+++ Material for this exercise

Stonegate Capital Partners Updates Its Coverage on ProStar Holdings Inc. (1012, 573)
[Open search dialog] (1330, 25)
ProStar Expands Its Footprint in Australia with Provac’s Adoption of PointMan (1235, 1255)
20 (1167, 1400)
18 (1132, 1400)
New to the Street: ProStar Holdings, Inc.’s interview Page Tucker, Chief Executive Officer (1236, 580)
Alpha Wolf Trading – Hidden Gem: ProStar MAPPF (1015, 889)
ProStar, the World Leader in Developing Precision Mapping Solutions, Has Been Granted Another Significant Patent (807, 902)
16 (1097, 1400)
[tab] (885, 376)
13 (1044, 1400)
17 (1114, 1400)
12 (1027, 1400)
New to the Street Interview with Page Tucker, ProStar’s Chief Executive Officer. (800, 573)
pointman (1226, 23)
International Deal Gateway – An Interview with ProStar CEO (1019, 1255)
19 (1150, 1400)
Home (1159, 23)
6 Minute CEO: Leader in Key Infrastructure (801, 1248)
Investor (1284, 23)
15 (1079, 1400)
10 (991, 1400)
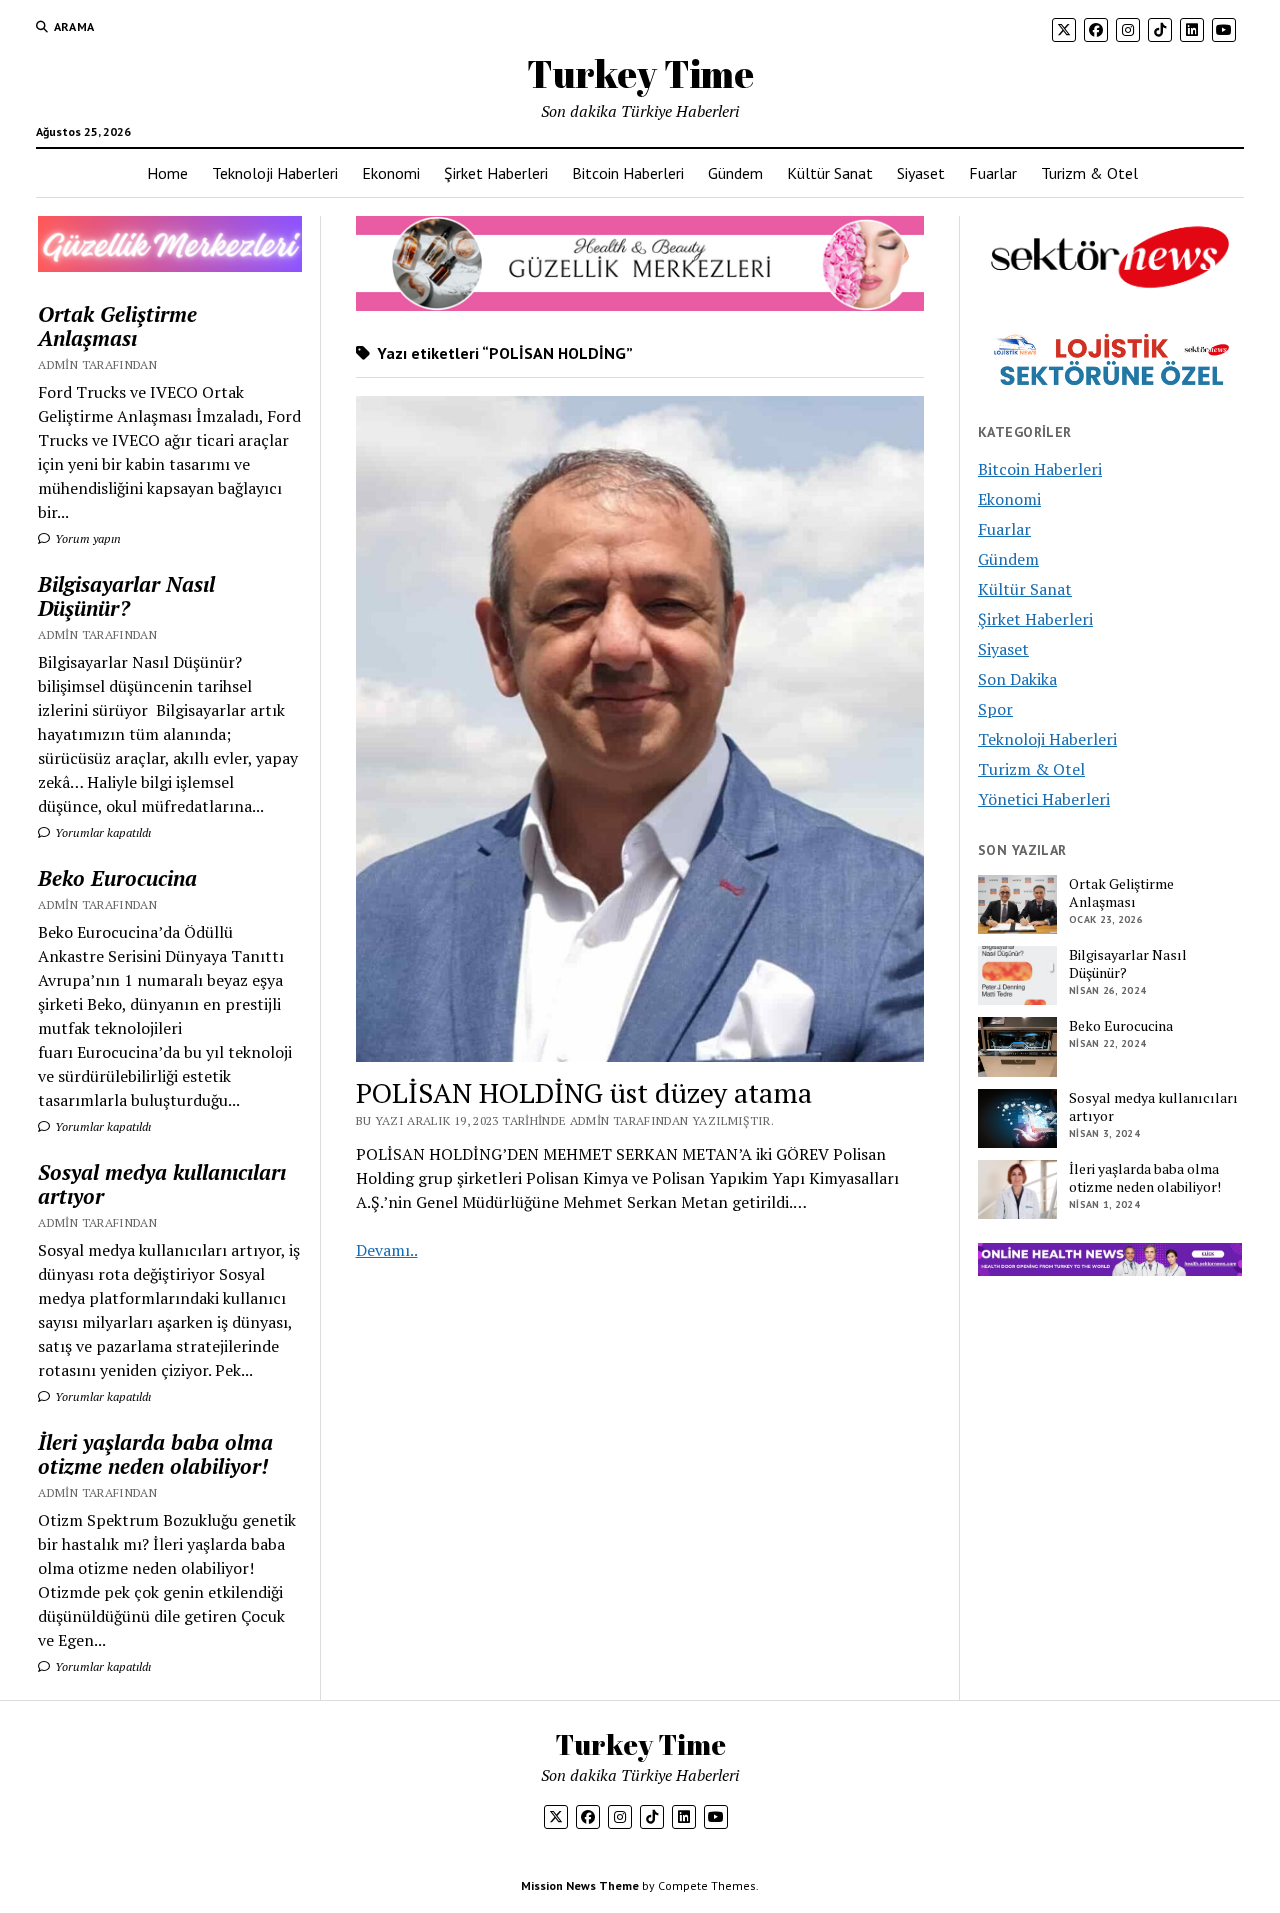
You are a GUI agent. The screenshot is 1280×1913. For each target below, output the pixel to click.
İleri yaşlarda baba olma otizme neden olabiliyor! (155, 1454)
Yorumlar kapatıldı (101, 832)
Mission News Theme (580, 1885)
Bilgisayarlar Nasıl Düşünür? (126, 596)
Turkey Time (640, 73)
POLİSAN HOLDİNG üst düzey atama (584, 1092)
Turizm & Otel (1089, 173)
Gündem (735, 173)
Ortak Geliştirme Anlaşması (117, 326)
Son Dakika (1017, 679)
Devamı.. (387, 1250)
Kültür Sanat (830, 173)
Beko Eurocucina (117, 878)
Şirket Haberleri (496, 173)
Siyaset (921, 173)
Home (167, 173)
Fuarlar (993, 173)
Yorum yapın (86, 538)
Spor (995, 709)
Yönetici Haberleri (1044, 799)
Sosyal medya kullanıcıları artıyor (162, 1184)
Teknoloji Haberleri (275, 173)
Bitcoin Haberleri (628, 173)
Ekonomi (391, 173)
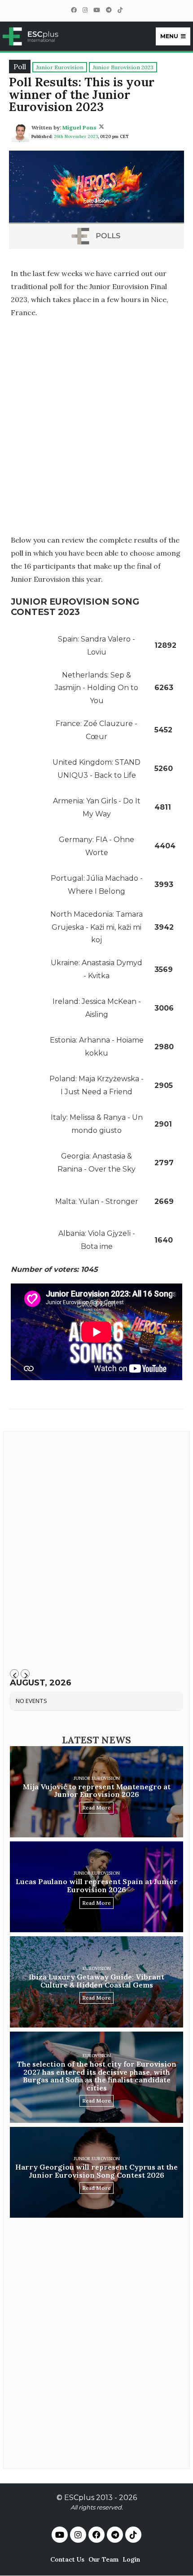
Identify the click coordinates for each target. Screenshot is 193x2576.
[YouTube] (96, 10)
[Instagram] (84, 10)
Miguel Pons (79, 127)
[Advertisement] (96, 426)
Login (131, 2559)
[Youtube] (60, 2535)
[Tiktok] (133, 2535)
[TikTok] (119, 10)
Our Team (103, 2559)
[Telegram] (108, 10)
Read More (96, 1807)
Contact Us (67, 2559)
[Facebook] (73, 10)
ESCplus (79, 2497)
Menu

++++++

#### Task brief
Once the pictures are set aside, write out each record exactly.

#### Exercise result
Stonegate Capital Partners Updates Its Coverage on ProStar Holdings Inc. (1012, 573)
[Open search dialog] (1330, 25)
ProStar Expands Its Footprint in Australia with Provac’s Adoption of PointMan (1235, 1255)
20 (1167, 1400)
18 (1132, 1400)
New to the Street: ProStar Holdings, Inc.’s interview Page Tucker, Chief Executive Officer (1236, 580)
Alpha Wolf Trading – Hidden Gem: ProStar MAPPF (1015, 889)
ProStar, the World Leader in Developing Precision Mapping Solutions, Has Been Granted Another Significant Patent (807, 902)
16 (1097, 1400)
[tab] (885, 376)
13 (1044, 1400)
17 (1114, 1400)
12 (1027, 1400)
New to the Street Interview with Page Tucker, ProStar’s Chief Executive Officer. (800, 573)
pointman (1226, 23)
International Deal Gateway – An Interview with ProStar CEO (1019, 1255)
19 (1150, 1400)
Home (1159, 23)
6 Minute CEO: Leader in Key Infrastructure (801, 1248)
Investor (1284, 23)
15 (1079, 1400)
10 (991, 1400)
You are a GUI agent. The screenshot is 1280×1913. For each target below, output the pixel to click.
İleri yaşlarda baba olma otizme neden olabiliyor! (155, 1454)
Yorumlar kapatıldı (101, 832)
Mission News Theme (580, 1885)
Bilgisayarlar Nasıl Düşünür? (126, 596)
Turkey Time (640, 73)
POLİSAN HOLDİNG üst düzey atama (584, 1092)
Turizm & Otel (1089, 173)
Gündem (735, 173)
Ortak Geliştirme Anlaşması (117, 326)
Son Dakika (1017, 679)
Devamı.. (387, 1250)
Kültür Sanat (830, 173)
Beko Eurocucina (117, 878)
Şirket Haberleri (496, 173)
Siyaset (921, 173)
Home (167, 173)
Fuarlar (993, 173)
Yorum yapın (86, 538)
Spor (995, 709)
Yönetici Haberleri (1044, 799)
Sosyal medya kullanıcıları artıyor (162, 1184)
Teknoloji Haberleri (275, 173)
Bitcoin Haberleri (628, 173)
Ekonomi (391, 173)
Identify the click coordinates for each target. Screenshot is 193x2576.
[YouTube] (96, 10)
[Instagram] (84, 10)
Miguel Pons (79, 127)
[Advertisement] (96, 426)
Login (131, 2559)
[Youtube] (60, 2535)
[Tiktok] (133, 2535)
[TikTok] (119, 10)
Our Team (103, 2559)
[Telegram] (108, 10)
Read More (96, 1807)
Contact Us (67, 2559)
[Facebook] (73, 10)
ESCplus (79, 2497)
Menu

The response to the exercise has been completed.